%%
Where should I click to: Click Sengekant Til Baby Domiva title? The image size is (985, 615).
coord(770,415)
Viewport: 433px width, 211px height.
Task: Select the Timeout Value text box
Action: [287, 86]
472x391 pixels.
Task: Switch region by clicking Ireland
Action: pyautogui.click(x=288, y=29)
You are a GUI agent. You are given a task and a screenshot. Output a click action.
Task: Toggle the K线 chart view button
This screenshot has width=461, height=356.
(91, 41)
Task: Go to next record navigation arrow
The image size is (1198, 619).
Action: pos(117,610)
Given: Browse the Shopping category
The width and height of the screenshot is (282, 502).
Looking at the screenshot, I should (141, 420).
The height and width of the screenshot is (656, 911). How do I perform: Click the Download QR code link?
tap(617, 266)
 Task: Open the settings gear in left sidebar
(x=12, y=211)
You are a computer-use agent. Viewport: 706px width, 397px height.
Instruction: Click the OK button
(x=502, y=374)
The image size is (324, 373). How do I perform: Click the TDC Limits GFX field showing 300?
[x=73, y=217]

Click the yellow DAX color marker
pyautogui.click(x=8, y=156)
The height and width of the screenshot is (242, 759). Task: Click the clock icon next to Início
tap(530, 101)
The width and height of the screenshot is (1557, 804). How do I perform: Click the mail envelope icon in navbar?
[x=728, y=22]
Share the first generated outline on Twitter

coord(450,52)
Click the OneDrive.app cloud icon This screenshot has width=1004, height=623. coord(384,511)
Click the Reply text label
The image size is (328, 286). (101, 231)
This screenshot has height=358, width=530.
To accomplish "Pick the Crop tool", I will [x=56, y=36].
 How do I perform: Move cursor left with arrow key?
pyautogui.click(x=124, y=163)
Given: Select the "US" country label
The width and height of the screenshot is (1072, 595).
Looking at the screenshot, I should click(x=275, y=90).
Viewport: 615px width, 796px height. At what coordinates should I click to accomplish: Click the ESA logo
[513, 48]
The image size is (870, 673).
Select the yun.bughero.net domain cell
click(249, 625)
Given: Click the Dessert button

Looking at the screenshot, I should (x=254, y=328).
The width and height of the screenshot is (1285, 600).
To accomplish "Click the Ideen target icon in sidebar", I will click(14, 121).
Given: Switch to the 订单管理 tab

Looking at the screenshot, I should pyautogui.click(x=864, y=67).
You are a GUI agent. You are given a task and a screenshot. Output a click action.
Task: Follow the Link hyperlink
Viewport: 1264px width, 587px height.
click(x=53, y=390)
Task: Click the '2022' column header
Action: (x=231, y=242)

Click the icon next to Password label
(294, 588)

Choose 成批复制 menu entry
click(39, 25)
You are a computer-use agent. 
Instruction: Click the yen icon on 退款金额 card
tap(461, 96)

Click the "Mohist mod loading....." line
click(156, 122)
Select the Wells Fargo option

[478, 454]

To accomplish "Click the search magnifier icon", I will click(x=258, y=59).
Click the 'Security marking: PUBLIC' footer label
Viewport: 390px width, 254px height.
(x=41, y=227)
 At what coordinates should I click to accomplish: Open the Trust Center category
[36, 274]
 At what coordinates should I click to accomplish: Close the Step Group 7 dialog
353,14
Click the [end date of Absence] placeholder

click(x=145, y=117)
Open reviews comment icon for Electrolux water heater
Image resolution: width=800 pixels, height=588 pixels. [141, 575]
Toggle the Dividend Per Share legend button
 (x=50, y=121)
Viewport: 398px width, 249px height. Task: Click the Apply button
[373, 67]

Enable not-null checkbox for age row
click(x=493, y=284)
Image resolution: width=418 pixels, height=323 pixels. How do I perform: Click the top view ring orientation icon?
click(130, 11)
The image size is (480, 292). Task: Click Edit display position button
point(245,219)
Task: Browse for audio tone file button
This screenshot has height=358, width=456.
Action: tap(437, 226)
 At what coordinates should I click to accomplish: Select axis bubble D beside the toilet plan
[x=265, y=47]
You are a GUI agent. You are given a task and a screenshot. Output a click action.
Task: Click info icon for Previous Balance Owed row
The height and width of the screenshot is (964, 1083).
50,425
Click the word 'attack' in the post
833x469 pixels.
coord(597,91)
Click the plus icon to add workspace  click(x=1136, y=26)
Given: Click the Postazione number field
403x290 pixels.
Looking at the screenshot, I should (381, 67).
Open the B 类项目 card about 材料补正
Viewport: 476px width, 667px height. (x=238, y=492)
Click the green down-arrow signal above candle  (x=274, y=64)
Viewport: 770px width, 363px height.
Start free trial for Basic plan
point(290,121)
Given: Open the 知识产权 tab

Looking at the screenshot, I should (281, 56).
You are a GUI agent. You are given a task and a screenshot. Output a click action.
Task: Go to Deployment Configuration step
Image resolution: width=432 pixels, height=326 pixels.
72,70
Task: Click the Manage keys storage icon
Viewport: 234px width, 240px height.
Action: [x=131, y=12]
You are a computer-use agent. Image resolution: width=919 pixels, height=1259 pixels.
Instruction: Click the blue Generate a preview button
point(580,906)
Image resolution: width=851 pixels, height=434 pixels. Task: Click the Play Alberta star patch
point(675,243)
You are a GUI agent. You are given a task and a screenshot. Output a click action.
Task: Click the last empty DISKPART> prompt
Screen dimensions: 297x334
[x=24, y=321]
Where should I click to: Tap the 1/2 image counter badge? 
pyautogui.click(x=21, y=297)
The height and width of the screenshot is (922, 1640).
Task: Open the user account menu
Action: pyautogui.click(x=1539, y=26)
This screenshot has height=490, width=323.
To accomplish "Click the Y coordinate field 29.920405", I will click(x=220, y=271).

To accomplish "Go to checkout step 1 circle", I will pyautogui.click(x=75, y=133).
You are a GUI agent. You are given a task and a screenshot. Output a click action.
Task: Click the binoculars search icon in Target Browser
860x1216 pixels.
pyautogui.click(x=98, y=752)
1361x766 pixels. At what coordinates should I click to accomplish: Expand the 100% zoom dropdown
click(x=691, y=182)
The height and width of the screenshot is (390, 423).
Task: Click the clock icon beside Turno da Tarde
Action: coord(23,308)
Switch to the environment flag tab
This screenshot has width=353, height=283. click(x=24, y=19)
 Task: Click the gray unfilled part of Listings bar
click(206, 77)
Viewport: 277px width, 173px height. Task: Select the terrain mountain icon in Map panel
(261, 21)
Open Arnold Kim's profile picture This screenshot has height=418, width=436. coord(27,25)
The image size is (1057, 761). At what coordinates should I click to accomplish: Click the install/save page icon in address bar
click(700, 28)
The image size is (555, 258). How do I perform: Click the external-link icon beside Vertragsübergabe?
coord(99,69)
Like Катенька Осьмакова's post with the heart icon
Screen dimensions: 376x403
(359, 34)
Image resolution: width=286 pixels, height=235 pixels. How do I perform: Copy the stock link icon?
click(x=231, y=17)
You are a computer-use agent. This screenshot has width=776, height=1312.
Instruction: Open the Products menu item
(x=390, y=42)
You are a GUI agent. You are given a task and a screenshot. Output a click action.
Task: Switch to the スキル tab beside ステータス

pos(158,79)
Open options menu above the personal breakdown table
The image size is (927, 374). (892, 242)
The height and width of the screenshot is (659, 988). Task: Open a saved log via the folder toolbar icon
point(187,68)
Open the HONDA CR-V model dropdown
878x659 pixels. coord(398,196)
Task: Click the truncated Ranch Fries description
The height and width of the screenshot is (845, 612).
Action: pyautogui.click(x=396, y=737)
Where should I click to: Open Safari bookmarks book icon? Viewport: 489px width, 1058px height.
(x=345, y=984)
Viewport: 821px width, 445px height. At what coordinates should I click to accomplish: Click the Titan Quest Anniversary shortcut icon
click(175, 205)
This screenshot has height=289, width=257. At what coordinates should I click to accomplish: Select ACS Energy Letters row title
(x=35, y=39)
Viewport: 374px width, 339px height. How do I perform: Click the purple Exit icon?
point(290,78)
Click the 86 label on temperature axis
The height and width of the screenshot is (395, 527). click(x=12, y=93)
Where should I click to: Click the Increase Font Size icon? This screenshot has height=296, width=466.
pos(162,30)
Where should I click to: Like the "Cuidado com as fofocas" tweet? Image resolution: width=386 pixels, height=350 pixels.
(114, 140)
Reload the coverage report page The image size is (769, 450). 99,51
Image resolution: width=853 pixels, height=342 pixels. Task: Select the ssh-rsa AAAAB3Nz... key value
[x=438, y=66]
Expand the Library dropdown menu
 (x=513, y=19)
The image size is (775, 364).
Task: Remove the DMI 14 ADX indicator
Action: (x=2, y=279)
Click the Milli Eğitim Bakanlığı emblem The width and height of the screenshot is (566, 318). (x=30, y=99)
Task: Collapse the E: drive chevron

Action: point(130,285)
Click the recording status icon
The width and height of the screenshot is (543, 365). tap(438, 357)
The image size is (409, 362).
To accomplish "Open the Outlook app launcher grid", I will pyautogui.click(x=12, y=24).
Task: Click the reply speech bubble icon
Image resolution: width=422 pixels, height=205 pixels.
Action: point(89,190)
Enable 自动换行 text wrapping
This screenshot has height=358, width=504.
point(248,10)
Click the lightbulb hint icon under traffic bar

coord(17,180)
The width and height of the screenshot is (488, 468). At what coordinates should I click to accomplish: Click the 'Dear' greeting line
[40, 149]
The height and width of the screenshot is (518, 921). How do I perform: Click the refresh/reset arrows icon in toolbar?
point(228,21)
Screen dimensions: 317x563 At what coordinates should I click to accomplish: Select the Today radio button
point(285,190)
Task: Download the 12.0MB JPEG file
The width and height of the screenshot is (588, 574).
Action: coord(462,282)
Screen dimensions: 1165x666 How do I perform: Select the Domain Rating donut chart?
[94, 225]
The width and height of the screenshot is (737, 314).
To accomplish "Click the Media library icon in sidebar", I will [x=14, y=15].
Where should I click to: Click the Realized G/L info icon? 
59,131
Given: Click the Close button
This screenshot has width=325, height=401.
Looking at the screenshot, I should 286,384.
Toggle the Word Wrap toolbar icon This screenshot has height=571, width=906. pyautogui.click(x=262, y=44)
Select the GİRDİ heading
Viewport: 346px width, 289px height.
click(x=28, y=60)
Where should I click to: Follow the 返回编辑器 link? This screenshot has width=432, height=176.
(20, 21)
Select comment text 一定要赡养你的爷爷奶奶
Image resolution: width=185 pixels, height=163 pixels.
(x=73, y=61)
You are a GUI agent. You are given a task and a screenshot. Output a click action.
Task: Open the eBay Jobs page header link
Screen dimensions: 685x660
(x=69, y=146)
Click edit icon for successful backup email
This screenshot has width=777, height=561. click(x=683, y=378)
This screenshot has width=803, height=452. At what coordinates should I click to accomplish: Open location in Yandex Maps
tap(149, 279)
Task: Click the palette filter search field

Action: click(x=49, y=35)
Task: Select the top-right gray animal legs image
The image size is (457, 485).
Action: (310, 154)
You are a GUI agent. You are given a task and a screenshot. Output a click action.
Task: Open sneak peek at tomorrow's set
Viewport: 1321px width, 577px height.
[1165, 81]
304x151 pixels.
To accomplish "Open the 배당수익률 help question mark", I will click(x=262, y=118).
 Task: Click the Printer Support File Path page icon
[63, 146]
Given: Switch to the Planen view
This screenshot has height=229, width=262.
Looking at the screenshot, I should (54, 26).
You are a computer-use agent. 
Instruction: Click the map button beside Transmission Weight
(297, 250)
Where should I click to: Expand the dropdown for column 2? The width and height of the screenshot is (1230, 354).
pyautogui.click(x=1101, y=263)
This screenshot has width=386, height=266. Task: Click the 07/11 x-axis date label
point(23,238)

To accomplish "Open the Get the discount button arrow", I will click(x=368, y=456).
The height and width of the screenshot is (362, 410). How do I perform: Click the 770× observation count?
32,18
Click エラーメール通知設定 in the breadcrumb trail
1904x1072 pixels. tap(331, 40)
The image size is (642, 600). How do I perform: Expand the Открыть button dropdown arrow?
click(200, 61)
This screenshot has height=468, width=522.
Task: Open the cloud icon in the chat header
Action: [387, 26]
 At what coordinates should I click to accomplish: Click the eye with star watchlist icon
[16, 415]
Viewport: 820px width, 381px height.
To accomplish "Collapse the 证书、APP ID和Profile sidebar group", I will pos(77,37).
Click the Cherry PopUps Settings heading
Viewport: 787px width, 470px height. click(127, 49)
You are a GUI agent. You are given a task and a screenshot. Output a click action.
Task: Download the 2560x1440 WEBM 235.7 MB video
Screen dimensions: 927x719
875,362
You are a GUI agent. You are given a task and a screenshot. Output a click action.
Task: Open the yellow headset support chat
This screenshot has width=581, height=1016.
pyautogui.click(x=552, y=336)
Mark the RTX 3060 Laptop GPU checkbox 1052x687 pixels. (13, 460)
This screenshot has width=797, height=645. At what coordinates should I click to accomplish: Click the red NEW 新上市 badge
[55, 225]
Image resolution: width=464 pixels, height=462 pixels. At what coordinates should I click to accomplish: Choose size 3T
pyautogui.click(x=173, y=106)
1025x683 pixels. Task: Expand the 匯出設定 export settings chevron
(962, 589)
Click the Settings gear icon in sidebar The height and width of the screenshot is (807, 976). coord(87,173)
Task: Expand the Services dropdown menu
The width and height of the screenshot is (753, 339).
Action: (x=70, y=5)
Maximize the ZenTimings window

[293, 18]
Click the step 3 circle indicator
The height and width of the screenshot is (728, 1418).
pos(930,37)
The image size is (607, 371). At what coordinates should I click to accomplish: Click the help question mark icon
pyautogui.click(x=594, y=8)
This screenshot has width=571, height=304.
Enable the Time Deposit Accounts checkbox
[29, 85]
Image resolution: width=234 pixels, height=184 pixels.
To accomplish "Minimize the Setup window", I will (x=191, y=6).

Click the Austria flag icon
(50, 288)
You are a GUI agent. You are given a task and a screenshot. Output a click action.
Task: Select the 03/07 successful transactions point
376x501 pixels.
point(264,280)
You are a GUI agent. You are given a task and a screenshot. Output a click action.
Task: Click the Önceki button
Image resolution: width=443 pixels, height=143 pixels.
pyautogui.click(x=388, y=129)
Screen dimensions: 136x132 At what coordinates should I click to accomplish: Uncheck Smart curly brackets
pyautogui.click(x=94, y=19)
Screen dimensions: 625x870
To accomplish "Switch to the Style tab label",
%%
# Work instruction:
Provide the number of lines in the records above that contain the word "circle", with no additional words.

# Expected answer:
2